Petitioner has failed to meet her burden of demonstrating that the student may attend respondent’s schools as a district resident.  On appeal, petitioner submits several utility bills and income tax returns from 2015 and 2020 bearing her name and the in-district address.  She also submits a deed demonstrating that her mother owns the in-district address.  This documentary proof, however, is insufficient to overcome respondent’s surveillance evidence, which exclusively portrayed the student departing from the out-of-district address on school-day mornings (see Appeal of Rahimi, 61 Ed Dept Rep, Decision No. 18,044; Appeal of R.V., 60 id., Decision No. 17,911).  Petitioner offers no explanation for the surveillance evidence in the petition and did not submit a reply.[4]  Accordingly, I find that petitioner has failed to meet her burden of proof, and the appeal must be dismissed.




[1] While not required by 8 NYCRR 100.2 (y), it appears that respondent’s practice is to conduct a formal hearing presided over by a hearing officer when a parent appeals a district-level residency decision (e.g., Appeal of Jones, 60 Ed Dept Rep, Decision No. 17,981; Appeal of Kumar, 58 id., Decision No. 17,573).


[2] Petitioner testified that she took two such trips during the preceding year.


[3] Respondent also argues that the appeal should be dismissed because the notice of petition does not contain the language required for a petition containing a stay request.  I do not find that this is a basis to dismiss the appeal (see Appeal of B.D., 61 Ed Dept Rep, Decision No. 18,016 [finding that a defect in the copy of a verification served on respondent was insufficient to bar filing of the pleading]; Appeal of Johnson, 46 Ed Dept Rep 67, Decision No. 15,443; Appeal of O.W., 43 id. 150, Decision No. 14,949).  The only potential remedy for such deficiency would be refusing to consider petitioner’s request for interim relief.

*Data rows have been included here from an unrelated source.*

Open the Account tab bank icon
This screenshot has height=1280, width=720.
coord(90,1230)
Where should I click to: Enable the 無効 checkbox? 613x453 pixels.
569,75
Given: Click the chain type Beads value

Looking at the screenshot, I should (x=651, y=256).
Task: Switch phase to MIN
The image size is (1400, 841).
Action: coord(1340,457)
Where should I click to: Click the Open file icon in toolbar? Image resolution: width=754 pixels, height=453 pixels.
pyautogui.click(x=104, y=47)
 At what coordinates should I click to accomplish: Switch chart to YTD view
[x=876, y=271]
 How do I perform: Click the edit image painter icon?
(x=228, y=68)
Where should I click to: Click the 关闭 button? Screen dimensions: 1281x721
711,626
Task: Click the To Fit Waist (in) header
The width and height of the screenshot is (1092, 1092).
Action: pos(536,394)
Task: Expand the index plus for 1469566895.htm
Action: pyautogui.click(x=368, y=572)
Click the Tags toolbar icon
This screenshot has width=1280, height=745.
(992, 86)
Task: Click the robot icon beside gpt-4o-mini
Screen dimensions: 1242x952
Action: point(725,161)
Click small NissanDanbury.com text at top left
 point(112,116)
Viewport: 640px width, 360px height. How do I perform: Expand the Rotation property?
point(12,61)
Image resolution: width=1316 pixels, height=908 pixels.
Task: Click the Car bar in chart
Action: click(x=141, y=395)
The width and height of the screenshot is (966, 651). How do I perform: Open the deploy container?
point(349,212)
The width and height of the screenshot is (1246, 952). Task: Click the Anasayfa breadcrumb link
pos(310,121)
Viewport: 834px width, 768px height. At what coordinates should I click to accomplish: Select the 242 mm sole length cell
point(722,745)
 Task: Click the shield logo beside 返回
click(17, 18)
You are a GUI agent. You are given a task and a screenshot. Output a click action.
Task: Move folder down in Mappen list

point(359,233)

[4] Petitioner also failed to appeal respondent’s adverse credibility determination.  With respect to credibility determinations, the Commissioner will not substitute her judgment for that of local school officials unless there is clear and convincing evidence that the determination of credibility is inconsistent with the facts (see Appeal of Students with Disabilities, 59 Ed Dept Rep, Decision No. 17,687; Appeal of K.M. and T.M., 56 id., Decision No. 17,095).